→ SELECTED EXCERPT:
-----

[Mesa-dev] Allocator Nouveau driver, Mesa EXT_external_objects, and DRM metadata import interfaces

Wed Dec 20 21:58:51 UTC 2017

Hi Miguel,

On 20 December 2017 at 16:51, Miguel Angel Vico <mvicomoya at nvidia.com> wrote:
> In the meantime, I've been working on putting together an open source
> implementation of the allocator mechanisms using the Nouveau driver for
> all to be able to play with.

Thanks for taking a look at this! I'm still winding out my to-do list
for the year, but hoping to get to this more seriously soon.

As a general comment, now that modifiers are a first-class concept in
many places (KMS FBs, KMS plane format advertisement, V4L2 buffers,
EGL/Vulkan image import/export, Wayland buffer import, etc), I'd like
to see them included as a first-class concept in the allocator. I
understand one of the primary reservations against using them was that
QNX didn't have such a concept, but just specifying them to be ignored
on non-Linux platforms would probably work fine.

> Another of the missing pieces before we can move this to production is
> importing allocations to DRM FB objects. This is probably one of the
> most sensitive parts of the project as it requires modification/addition
> of kernel driver interfaces.
>
> At XDC2017, James had several hallway conversations with several people
> about this, all having different opinions. I'd like to take this
> opportunity to also start a discussion about what's the best option to
> create a path to get allocator allocations added as DRM FB objects.
>
> These are the few options we've considered to start with:
>
>   A) Have vendor-private ioctls to set properties on GEM objects that
>      are inherited by the FB objects. This is how our (NVIDIA) desktop
>      DRM driver currently works. This would require every vendor to add
>      their own ioctl to process allocator metadata, but the metadata is
>      actually a vendor-agnostic object more like DRM modifiers. We'd
>      like to come up with a vendor-agnostic solutions that can be
>      integrated to core DRM.

This worries me. If the data is static for the lifetime of the buffer
- describing the tiling layout, for instance - then it would form
effective ABI for all the consumers/producers using that buffer type.
If it is dynamic, you also have a world of synchronisation problems
when multiple users race each other with different uses of that buffer
(and presumably you would need to reload the metadata on every use?).

-----

→ INFORMATION PROVIDED:

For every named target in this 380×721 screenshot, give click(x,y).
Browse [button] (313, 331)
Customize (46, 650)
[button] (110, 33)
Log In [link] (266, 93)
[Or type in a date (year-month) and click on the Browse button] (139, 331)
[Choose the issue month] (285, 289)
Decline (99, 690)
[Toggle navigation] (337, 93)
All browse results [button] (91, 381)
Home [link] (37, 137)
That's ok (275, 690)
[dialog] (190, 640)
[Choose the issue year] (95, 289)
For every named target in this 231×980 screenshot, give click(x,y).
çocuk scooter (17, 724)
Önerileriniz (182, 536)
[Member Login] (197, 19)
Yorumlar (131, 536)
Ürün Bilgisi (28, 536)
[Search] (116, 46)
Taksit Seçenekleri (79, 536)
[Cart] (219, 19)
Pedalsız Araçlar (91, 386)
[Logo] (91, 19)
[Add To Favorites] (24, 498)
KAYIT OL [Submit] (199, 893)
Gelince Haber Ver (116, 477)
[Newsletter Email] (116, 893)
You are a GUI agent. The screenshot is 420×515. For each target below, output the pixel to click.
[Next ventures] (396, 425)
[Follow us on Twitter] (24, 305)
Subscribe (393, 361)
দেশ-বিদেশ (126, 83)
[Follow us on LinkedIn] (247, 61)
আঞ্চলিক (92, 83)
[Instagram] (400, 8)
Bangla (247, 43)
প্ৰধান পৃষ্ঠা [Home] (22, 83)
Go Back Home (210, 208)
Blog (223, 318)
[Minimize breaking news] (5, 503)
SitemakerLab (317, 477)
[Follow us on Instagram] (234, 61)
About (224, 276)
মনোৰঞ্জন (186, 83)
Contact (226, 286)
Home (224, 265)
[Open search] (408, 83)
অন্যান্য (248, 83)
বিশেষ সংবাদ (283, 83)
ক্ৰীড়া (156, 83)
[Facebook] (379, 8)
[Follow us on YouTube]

-----

→ EXERCISES:
1/ From the Mesa-dev message, answer each:
(a) Which driver is being used for the open source implementation of the allocator mechanisms?
(b) Which platform is said to have no concept of modifiers?
(c) Under option A, what do the vendor-private ioctls do?
2/ Please copy lines from the rows, starting at the line that has "Pedalsız Araçlar (91, 386)" and stopping after the line that has "[Facebook] (379, 8)".

→ SOLUTIONS TO THE PROBLEMS:
1/
(a) The Nouveau driver.
(b) QNX.
(c) They set properties on GEM objects that are inherited by the FB objects.

2/
Pedalsız Araçlar (91, 386)
[Logo] (91, 19)
[Add To Favorites] (24, 498)
KAYIT OL [Submit] (199, 893)
Gelince Haber Ver (116, 477)
[Newsletter Email] (116, 893)
You are a GUI agent. The screenshot is 420×515. For each target below, output the pixel to click.
[Next ventures] (396, 425)
[Follow us on Twitter] (24, 305)
Subscribe (393, 361)
দেশ-বিদেশ (126, 83)
[Follow us on LinkedIn] (247, 61)
আঞ্চলিক (92, 83)
[Instagram] (400, 8)
Bangla (247, 43)
প্ৰধান পৃষ্ঠা [Home] (22, 83)
Go Back Home (210, 208)
Blog (223, 318)
[Minimize breaking news] (5, 503)
SitemakerLab (317, 477)
[Follow us on Instagram] (234, 61)
About (224, 276)
মনোৰঞ্জন (186, 83)
Contact (226, 286)
Home (224, 265)
[Open search] (408, 83)
অন্যান্য (248, 83)
বিশেষ সংবাদ (283, 83)
ক্ৰীড়া (156, 83)
[Facebook] (379, 8)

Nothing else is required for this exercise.